For a quantum processing unit, the Digital Twin includes, among other things, initialisation errors (e.g. non-zero temperature), readout confusion matrix, signal generation chain (including AWG discretisation (time, voltage), LOs and mixers (with errors), control line transfer functions, control line crosstalk, non-Markovian noise (amplitude, phase, etc.)) and other user-defined components.
Bring-up
In software and hardware development, bring-up is the process of testing, validating, and debugging a system to ensure it functions correctly. This typically involves configuring hardware and software components, and performing initial tests so that the system performance can be compared to the requirements.
For example, the bring-up of a quantum device requires:
- Configuring the control electronics to allow communication between them and the quantum device
- Defining control parameters, such as pulse amplitude, shape and duration
- Calibrating the quantum device, i.e. fine-adjusting the control parameters to correct for any hardware imperfections not captured in the simulation
- Characterising the device, i.e. performing specific experiments to obtain key parameters that define the system model
- Recalibrating the quantum device to correct for drift and maintain the performance and reliability of your system
QruiseOS significantly reduces the time and effort required to bring a quantum device online by automating and streamlining these processes.
Optimal control
The application of optimal control algorithms is essential for realising the true possible performance of a given device. In quantum control theory, these algorithms are instrumental in optimising the time-varying form of pulses or pulse sequences of classical electromagnetic fields that control the dynamics of a quantum system.
Our optimal control algorithms determine the best possible execution of basic operations on the hardware level - such as quantum gates or the initialisation or readout of information - to give the smallest possible error and shortest possible duration. In fact, much shorter operation durations can be determined using optimised modulation of the pulses/pulse sequences than with manually developed pulses, up to the physical limit - the so-called quantum speed limit.
These algorithms can also be used to compensate for spatial and temporal inhomogeneities and to determine pulses for hardware operations for which there is no simple mathematical solution. This latter point is particularly relevant for complex, multi-qubit cases, and when the effect of control electronics/photonics needs to be taken into account.
Open loop optimisation
Open loop optimisation also known as model-based optimal control relies on a system model to design optimal operations for the device. More concretely, it has the following constituent components:
- a closed or open system model of the quantum device and its control stack
- a parameterised ansatz used for the control pulse
- a cost function to quantify the quality of the specific operation (gate, state preparation etc.)
- an algorithm to optimise the control pulse for this cost function
The Qruise software provides a unified tool that includes all 4 of these components while also allowing users to mix and match these with their own custom-defined subroutines.

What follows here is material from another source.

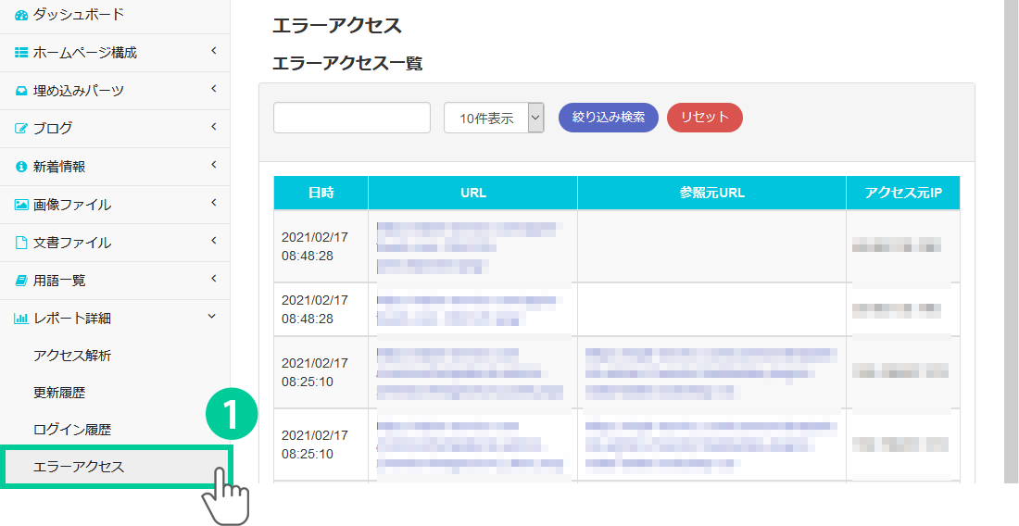Select the エラーアクセス sidebar item
The height and width of the screenshot is (526, 1019).
79,467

Closed loop optimisation and calibration
Model-based or open loop optimisation suffers from the obvious problem of the model not being fully representative of the real hardware. This means operations optimised using the model do not deliver their theoretically optimal performance. To overcome this deficit, we utilise a very wide selection of closed-loop optimisation algorithms to determine the best device parameters for optimal performance. These tools use a feedback loop to adjust the control parameters iteratively by optimising the cost function directly on the hardware. Our unique, ongoing recalibration tools can also continuously work in the background to fine-tune parameters for maintaining maximum fidelities and consistent performance against system drift.
Characterisation and model learning
Traditional characterisation of quantum devices involves fitting measurements (from carefully designed experiments) to simplified analytical models of the system. This technique reaches a bottleneck when trying to characterise large multi-qubit systems or estimate system parameters for which well-understood simplified models do not exist. We expand and augment traditional characterisation with our Model Learning tools (see QruiseML).
Our advanced digital twin technology comprises a fully differentiable physics-based simulation which can be fed experiment results for optimising the model parameters to best match the data. The differentiable simulator allows the use of back-propagation and gradient based optimisation algorithms. The model learning process then iteratively reduces the statistical distance between the output of the digital twin and the real quantum device, thus obtaining a close match between the two. This approach eliminates the need for fitting functions, making it possible to determine multiple parameter values simultaneously to fully-characterise the device. If there is insufficient data to determine all model parameters with a certain degree of certainty, specific experiments can be designed to optimally obtain the necessary information.